- **Task to complete**
Each line of the material beneath should be duplicated exactly.

========

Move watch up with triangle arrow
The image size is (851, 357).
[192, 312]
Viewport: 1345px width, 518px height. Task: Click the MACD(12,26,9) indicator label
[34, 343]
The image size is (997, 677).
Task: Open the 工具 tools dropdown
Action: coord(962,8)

========

- **Answer to the problem**
Move watch up with triangle arrow
The image size is (851, 357).
[192, 312]
Viewport: 1345px width, 518px height. Task: Click the MACD(12,26,9) indicator label
[34, 343]
The image size is (997, 677).
Task: Open the 工具 tools dropdown
Action: coord(962,8)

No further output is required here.